I don't know much about other parts of Nigeria, but since I come from Nigeria and a fifth of the population of Sub-Saharan Africa is Nigerian; the situation in Nigeria must count for something.
Africa has real needs (consumer goods) - in the absence of mains electricity, Chinese built generators are very important. Quite a few local business people collaborate with Chinese partners to manufacture tires, plastics, white goods, motorcycles - you get the drift. It leads to more jobs and greater revenues on both sides.
Nobody in Africa is under any illusion about the Chinese - they don't pretend to be what they are not (unlike the US); they are mean, but they get the job done - a job that no one else (except say Indians & Lebanese who aren't any better) will do.
A few words about US and US intentions - I think US actually believes its rhetoric a bit too much. George Bush's Pepfar was laudable, but that isn't the sum total of US-Africa relationship. The major problem in this relationship is this: US has never bothered to ask what 1. African leaders or 2.The African public wants out of this relationship. It's more like a case of "here's the aid, that's all folks".
Most Americans (ordinary folk, presidents, policy makers) are yet to internalize this: most Africans DO NOT benefit from foreign aid.
So a foreign policy that is very heavy on foreign aid and foreign aid rhetoric is neither going to be useful nor very effective in the long run.
Chinese are a bit better; they actually spend time listening to African leaders.

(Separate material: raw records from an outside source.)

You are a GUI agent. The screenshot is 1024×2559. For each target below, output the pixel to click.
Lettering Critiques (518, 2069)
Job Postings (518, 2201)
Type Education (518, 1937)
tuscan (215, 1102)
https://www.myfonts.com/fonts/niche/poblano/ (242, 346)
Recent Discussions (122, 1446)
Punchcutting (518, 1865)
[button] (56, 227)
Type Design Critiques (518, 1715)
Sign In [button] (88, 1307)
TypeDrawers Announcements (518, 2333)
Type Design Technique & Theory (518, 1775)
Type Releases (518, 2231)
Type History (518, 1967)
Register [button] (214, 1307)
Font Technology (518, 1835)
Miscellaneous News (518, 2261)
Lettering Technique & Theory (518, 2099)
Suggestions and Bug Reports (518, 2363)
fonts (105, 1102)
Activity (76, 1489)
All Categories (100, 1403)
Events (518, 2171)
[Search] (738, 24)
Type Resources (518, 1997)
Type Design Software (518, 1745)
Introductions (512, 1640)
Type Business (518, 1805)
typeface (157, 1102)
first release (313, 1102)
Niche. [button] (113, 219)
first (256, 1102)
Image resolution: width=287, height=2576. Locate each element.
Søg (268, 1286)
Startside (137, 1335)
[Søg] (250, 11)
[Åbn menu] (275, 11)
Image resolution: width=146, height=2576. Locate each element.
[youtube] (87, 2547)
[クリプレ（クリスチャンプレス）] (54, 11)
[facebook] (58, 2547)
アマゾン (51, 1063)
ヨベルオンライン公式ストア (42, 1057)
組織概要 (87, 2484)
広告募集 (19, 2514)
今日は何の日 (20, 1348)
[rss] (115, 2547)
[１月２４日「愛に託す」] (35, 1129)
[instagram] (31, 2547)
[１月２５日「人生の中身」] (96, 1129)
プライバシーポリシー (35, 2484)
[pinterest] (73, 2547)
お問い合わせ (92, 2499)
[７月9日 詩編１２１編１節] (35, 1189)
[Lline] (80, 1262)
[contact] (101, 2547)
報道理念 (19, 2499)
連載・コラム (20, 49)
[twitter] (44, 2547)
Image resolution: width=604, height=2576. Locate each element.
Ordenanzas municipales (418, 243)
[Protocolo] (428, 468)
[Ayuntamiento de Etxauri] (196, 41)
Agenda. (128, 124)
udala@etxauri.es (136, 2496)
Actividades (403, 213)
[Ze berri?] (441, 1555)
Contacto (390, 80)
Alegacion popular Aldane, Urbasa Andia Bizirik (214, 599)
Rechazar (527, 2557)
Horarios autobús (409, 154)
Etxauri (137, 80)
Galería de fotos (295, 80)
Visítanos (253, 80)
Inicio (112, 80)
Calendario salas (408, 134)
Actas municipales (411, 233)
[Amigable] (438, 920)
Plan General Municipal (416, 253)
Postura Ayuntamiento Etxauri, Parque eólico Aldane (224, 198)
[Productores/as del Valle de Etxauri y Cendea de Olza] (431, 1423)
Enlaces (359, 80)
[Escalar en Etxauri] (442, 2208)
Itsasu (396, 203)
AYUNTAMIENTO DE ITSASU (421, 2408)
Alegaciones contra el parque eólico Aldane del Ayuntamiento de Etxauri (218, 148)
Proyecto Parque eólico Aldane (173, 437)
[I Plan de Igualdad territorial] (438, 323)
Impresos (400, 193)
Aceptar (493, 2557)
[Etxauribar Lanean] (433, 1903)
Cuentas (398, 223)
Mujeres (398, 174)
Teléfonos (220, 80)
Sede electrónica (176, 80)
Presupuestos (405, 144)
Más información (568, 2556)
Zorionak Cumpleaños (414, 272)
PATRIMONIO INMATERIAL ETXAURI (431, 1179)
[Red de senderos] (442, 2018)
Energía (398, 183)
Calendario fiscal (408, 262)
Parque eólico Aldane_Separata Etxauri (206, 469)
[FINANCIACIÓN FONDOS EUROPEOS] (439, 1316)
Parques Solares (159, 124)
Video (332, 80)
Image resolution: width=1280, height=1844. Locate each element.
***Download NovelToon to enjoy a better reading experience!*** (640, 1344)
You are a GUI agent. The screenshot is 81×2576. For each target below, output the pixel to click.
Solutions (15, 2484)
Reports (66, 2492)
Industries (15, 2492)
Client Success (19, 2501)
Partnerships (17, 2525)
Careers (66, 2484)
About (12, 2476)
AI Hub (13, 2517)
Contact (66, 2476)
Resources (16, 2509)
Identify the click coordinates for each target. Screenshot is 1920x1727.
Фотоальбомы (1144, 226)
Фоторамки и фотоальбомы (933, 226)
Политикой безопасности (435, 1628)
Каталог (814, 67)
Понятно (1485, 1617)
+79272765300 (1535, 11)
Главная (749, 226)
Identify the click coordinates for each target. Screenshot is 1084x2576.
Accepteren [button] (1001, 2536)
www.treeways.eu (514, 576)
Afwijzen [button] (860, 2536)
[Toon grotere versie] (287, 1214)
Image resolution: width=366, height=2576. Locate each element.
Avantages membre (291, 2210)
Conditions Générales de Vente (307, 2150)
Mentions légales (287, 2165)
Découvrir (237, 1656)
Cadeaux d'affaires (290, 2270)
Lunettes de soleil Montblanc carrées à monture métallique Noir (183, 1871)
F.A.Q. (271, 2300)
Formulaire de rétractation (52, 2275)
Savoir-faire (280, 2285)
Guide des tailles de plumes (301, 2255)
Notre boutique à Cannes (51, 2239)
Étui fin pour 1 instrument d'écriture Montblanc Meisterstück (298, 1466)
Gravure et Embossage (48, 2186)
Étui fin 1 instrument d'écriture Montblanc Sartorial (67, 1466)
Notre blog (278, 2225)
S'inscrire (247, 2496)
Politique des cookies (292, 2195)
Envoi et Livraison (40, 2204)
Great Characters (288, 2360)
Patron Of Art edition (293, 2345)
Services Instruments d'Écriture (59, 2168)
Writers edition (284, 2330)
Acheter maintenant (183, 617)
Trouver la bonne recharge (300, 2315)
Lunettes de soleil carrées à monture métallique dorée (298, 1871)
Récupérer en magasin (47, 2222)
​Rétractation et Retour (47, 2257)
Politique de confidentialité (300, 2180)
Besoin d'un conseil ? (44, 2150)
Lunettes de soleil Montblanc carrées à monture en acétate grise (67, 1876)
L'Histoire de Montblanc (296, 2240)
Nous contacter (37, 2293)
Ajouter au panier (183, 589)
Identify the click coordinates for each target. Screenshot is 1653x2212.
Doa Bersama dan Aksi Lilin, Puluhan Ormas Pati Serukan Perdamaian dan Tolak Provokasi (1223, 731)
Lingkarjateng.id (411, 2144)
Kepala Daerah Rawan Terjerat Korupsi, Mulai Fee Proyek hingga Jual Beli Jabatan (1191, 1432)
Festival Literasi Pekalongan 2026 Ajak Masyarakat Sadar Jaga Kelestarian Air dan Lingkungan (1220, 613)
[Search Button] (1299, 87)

If a leader wants a dam, there might be a good reason for it - not dismissing that request out of hand like the US is wont to do and shoving an "environmentally sustainable" bull#### "solution" down his throat - and a lot of aid advisers (on gender, sustainability - and related nonsense).
Chinese don't tend to listen to African publics - but there is a large and growing relationship between Chinese and African businessmen (at least in my native Nigeria). US-Africa trade in 2013 was $85 billion, China-Africa trade was $210 billion - that points to a growing business relationship. When fracking & shale gas fully takes off - expect US-Africa trade figures to further fall.
A new airport terminal being built in one of Nigeria's growing towns - this is the kind of no fuss projects the Chinese deliver in record time - and financing is a lot cheaper.